駅の窓口が開放され、女性スタッフがいたのだ!
1970年代から始まった国鉄の合理化で無人駅が増えたことにより、ここ新十津川も窓口を閉めていた。それが数十年振りに開かれたのだ。
札沼線の新十津川発着が1日1往復になり、もう営業列車のテイをなしていないが、それが「日本一早い終着駅」になり、逆に脚光を浴び始めたとは皮肉である。今回はその声に応えた形といえた。
窓口では札沼線DVDが販売され、札沼線終着駅到着証明書を無料でくれるサービスをやっていた。このサービスは新十津川村役場でも行っていたが、原則として平日だった。それがここに移動してきた、ということだろうか。
また、記念入場券も売られていた。170円で、旅の記念にはもってこいである。私も1枚購入した。
ホームに戻り、出発を待つキハ40を写真に収める。ちょうど陽が照ってきて、何枚撮っても飽きない。
駅舎に戻ると、「新十津川駅降車人数」が張り出されていたのに気付いた。今日9日は29人で、今月最多だ。1月27日などは、43人もいた。20人台、30人台もかなり多く、1ケタは今月1回、先月3回と少ない。確かに札沼線、かなりの健闘といえる。

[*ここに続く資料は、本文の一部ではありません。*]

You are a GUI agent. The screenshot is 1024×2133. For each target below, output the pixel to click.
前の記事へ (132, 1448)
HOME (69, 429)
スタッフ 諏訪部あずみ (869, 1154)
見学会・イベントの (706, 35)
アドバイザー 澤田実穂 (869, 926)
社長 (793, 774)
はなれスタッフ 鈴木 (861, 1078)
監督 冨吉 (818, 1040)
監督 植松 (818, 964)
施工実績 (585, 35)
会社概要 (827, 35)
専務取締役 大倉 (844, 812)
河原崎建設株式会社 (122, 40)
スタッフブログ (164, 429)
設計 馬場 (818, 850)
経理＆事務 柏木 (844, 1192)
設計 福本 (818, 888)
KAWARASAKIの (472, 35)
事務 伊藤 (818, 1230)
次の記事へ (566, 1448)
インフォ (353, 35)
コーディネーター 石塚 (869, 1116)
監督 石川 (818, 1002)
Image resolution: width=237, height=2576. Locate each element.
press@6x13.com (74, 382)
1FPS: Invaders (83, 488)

私は、札沼線末端区間の寿命がいくばくもないと考えていたが、ちょっと希望が出てきた(註:来年5月に廃止となるようである)。
名残惜しいが、滝川に向かわなければならない。
徒歩4分のところにあるバス停には、札沼線車内の乗客が何人かいた。むろん、札沼線の上りで引き返す人もいる。
バスは09時56分に新十津川町役場を発車した。タイム10数分で滝川バスターミナルに到着……と思いきや、バスはなぜか駅前に横づけした。……何だこれは!?

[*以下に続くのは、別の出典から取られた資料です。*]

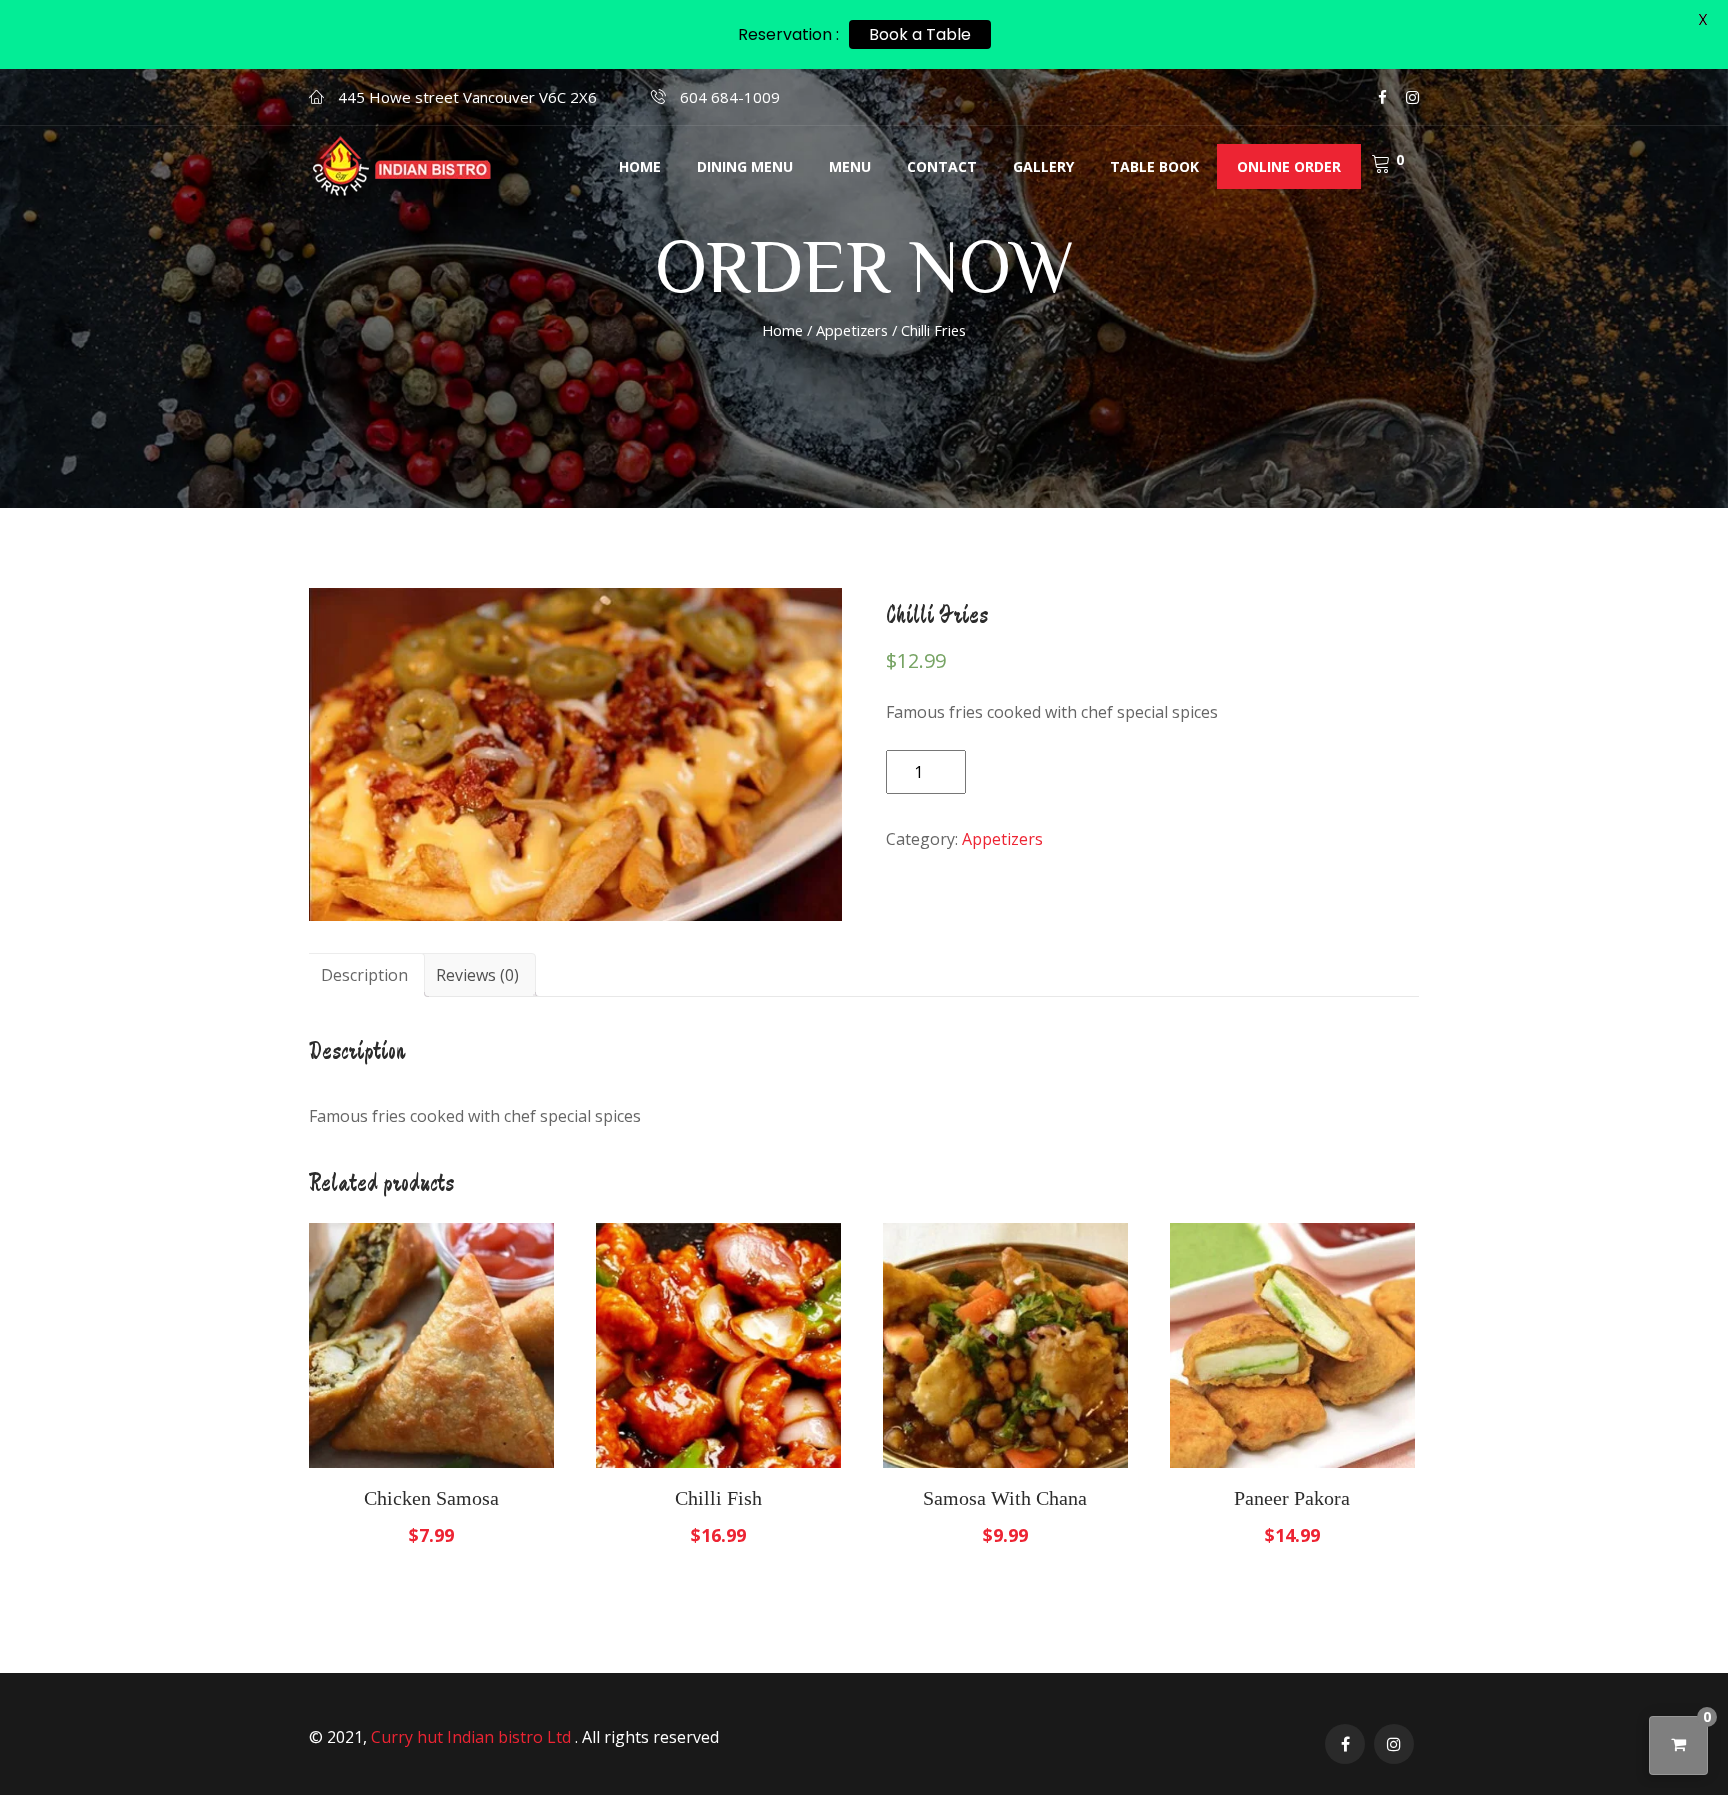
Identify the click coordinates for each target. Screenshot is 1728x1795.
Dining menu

JR滝川駅からやや離れたところにあったバスターミナルは跡形もなくなり、駅前に新たなバス停留所群ができていた。
これは便利になったが、建物がなくなったので、バスの時刻が分からない。どこかに案内所があるのだろうか。もっとも今回は、柳ジュンが出るイベントは12時からなので、バス移動は厳しい。JRを利用することにする。
が、駅構内に入ると様子がおかしい。何となく客がまばらで、改札口上の電光掲示板には、
「特急ライラック1号 7:27 旭川 6番」
「特急オホーツク1号 7:55 網走 7番」
の表示があった。
放送を聞くと、江部乙駅の構内で除雪車が故障し出動できず、列車に大幅な遅れが出ているという。江部乙は、滝川のひとつ先の駅である。私がたまに特急電車を使おうとすると、トラブルである。私はとことん、ツイてない。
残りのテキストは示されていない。